**TASK:**
Beginning with the line in which "The width and" appears, transcribe each line word for word until the records end. Do not include pictures.

**Stored items:**
>>>
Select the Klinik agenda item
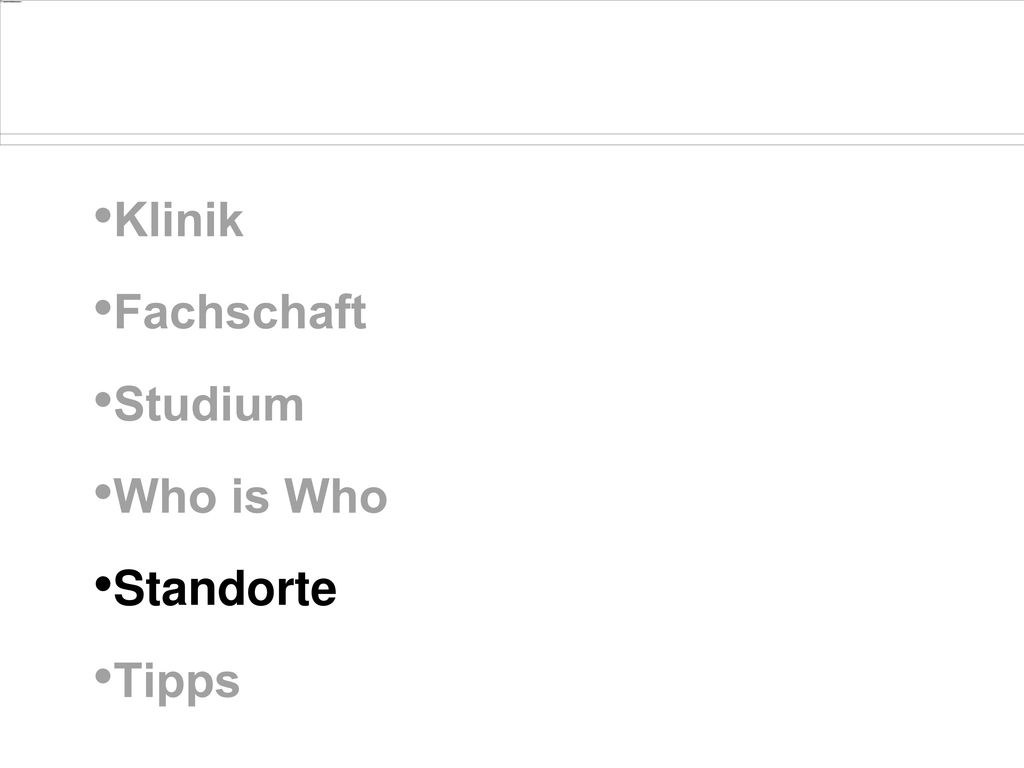This screenshot has height=768, width=1024. click(178, 219)
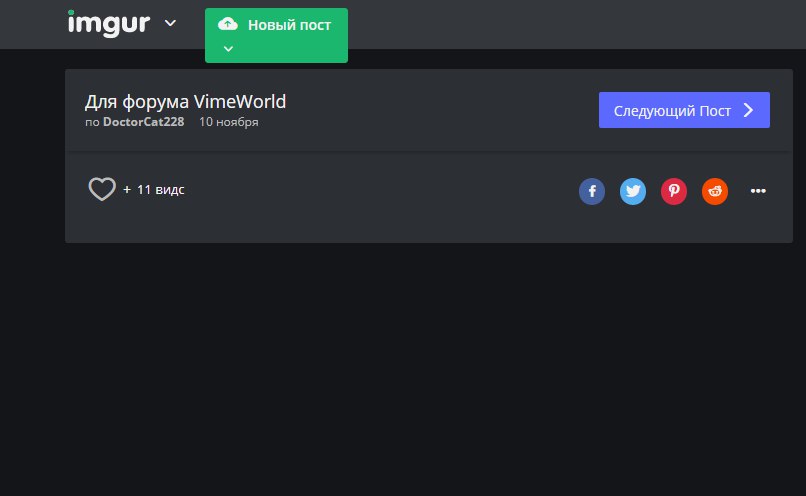The image size is (806, 496).
Task: Share the post on Facebook
Action: click(592, 192)
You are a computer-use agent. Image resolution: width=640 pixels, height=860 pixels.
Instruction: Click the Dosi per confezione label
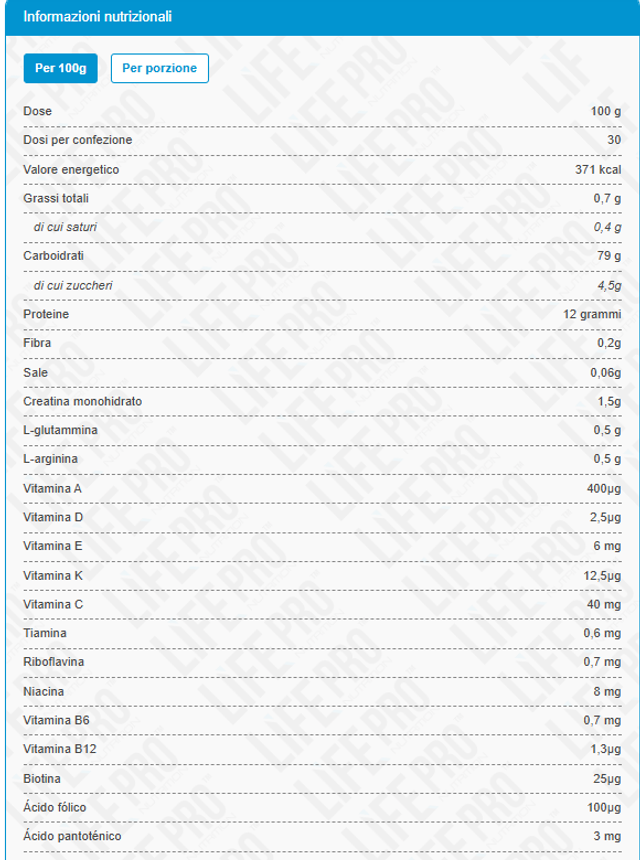click(x=77, y=140)
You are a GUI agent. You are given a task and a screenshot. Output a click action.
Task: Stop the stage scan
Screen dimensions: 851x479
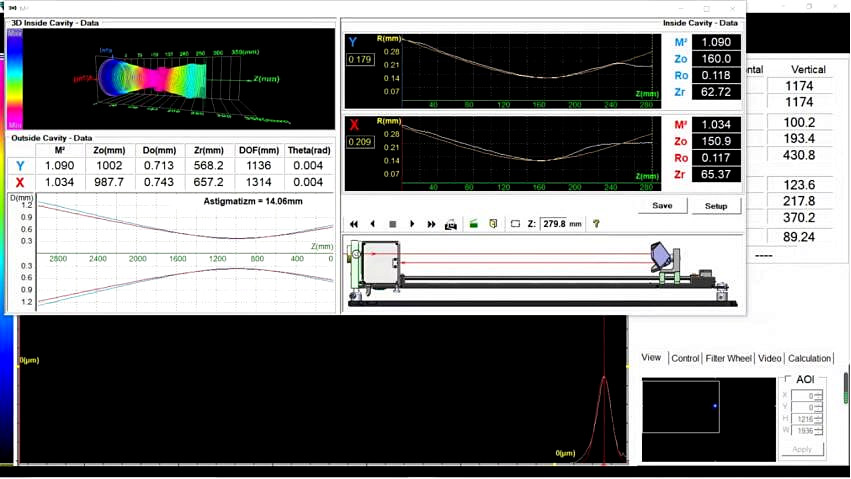[x=393, y=224]
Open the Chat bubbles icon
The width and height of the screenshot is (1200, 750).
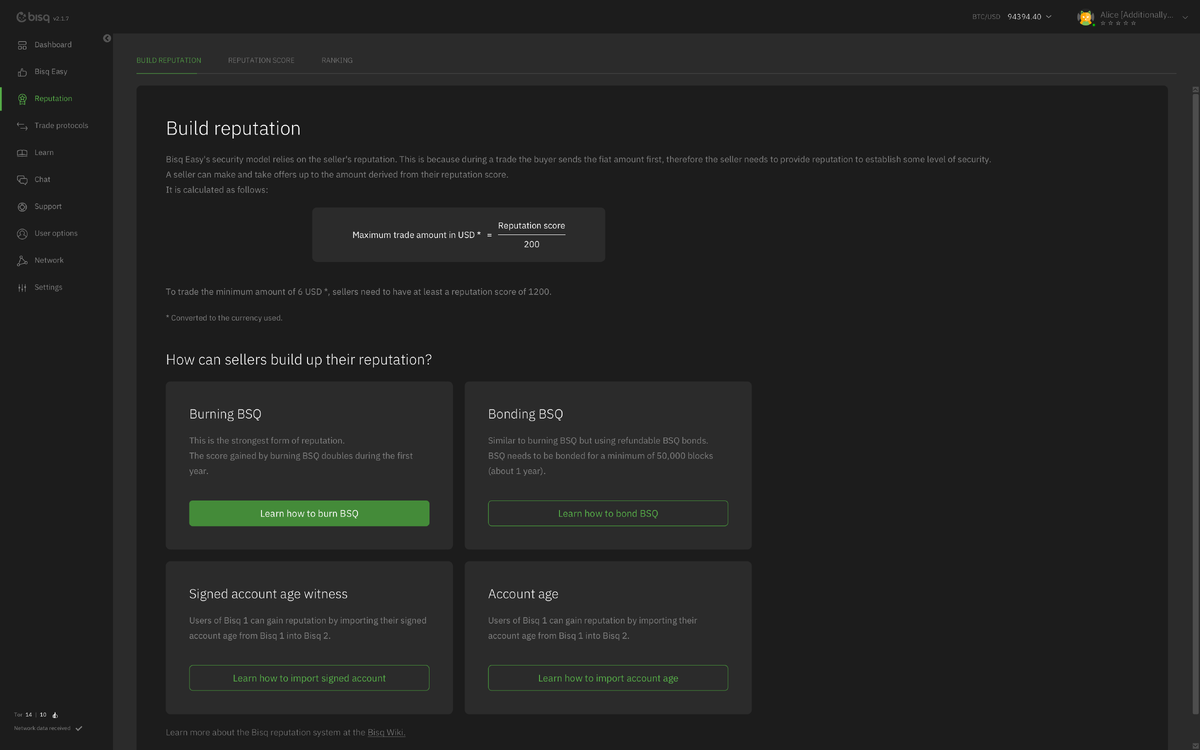click(x=22, y=180)
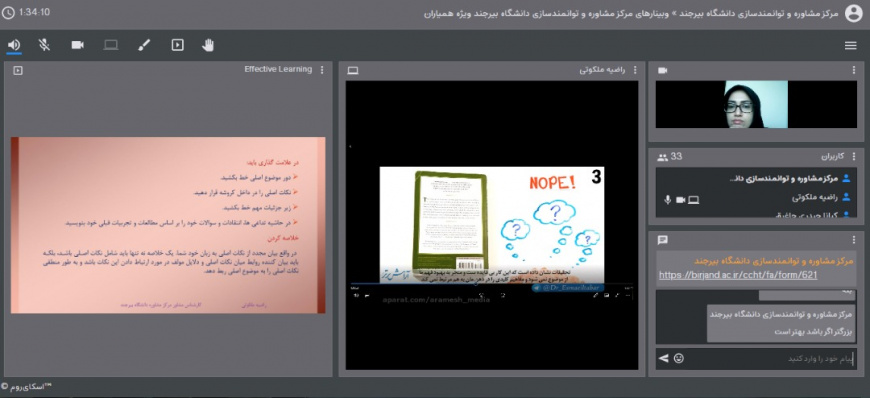The height and width of the screenshot is (398, 870).
Task: Open the media playback share icon
Action: coord(178,45)
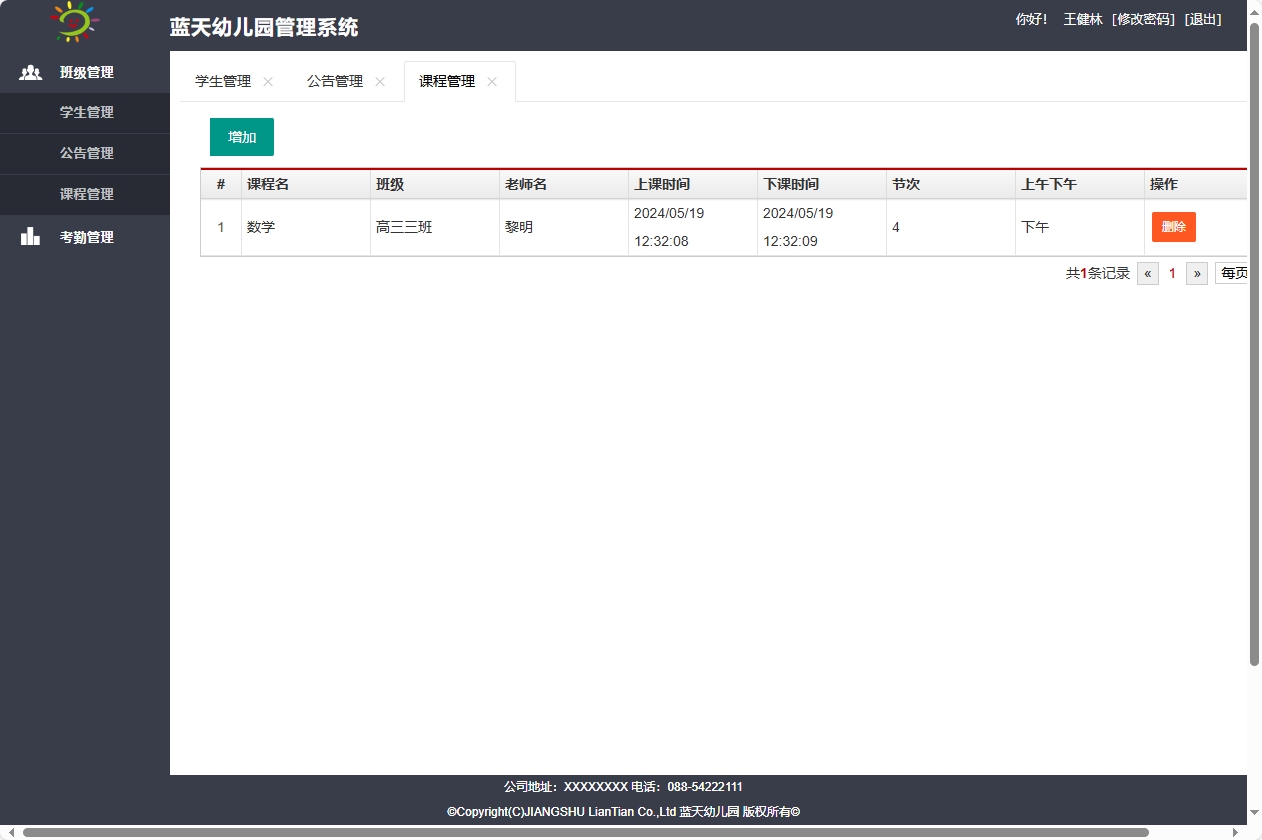Viewport: 1262px width, 840px height.
Task: Click the green 增加 button
Action: pos(241,136)
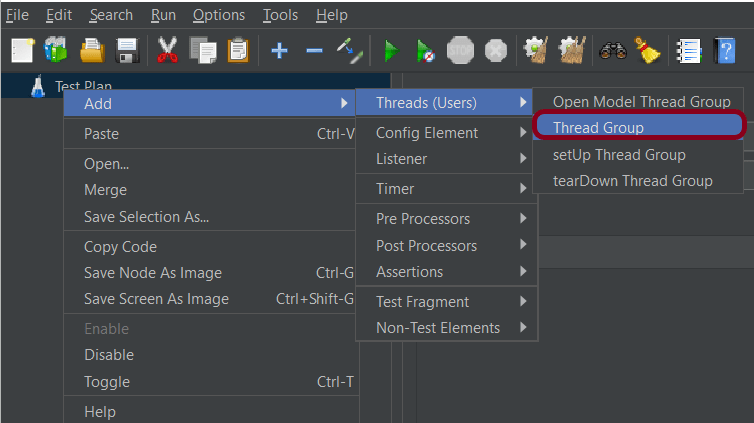This screenshot has width=754, height=423.
Task: Open the Function Helper list icon
Action: pyautogui.click(x=688, y=50)
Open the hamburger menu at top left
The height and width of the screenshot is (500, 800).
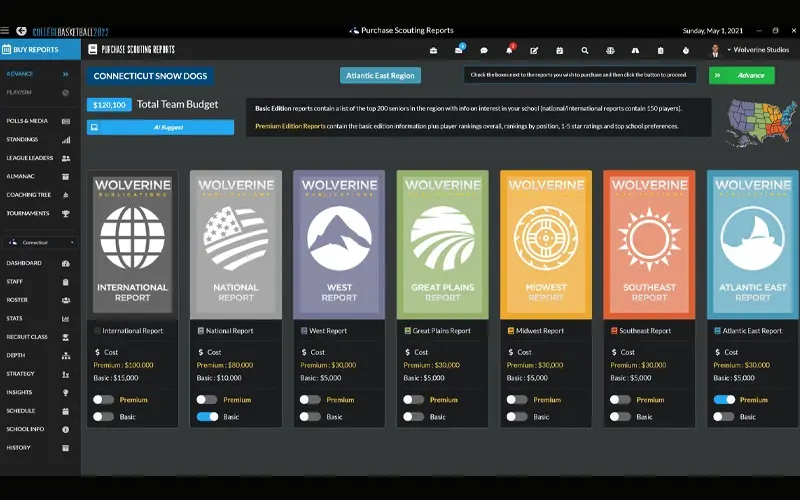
<<<
**WRITTEN ANSWER:**
The width and height of the screenshot is (1200, 750).
click(x=22, y=180)
The height and width of the screenshot is (398, 870).
Task: Open the media playback share icon
Action: coord(178,45)
Viewport: 1262px width, 840px height.
Task: Click the green 增加 button
Action: pos(241,136)
This screenshot has width=754, height=423.
Task: Open the Function Helper list icon
Action: pyautogui.click(x=688, y=50)
Open the hamburger menu at top left
The height and width of the screenshot is (500, 800).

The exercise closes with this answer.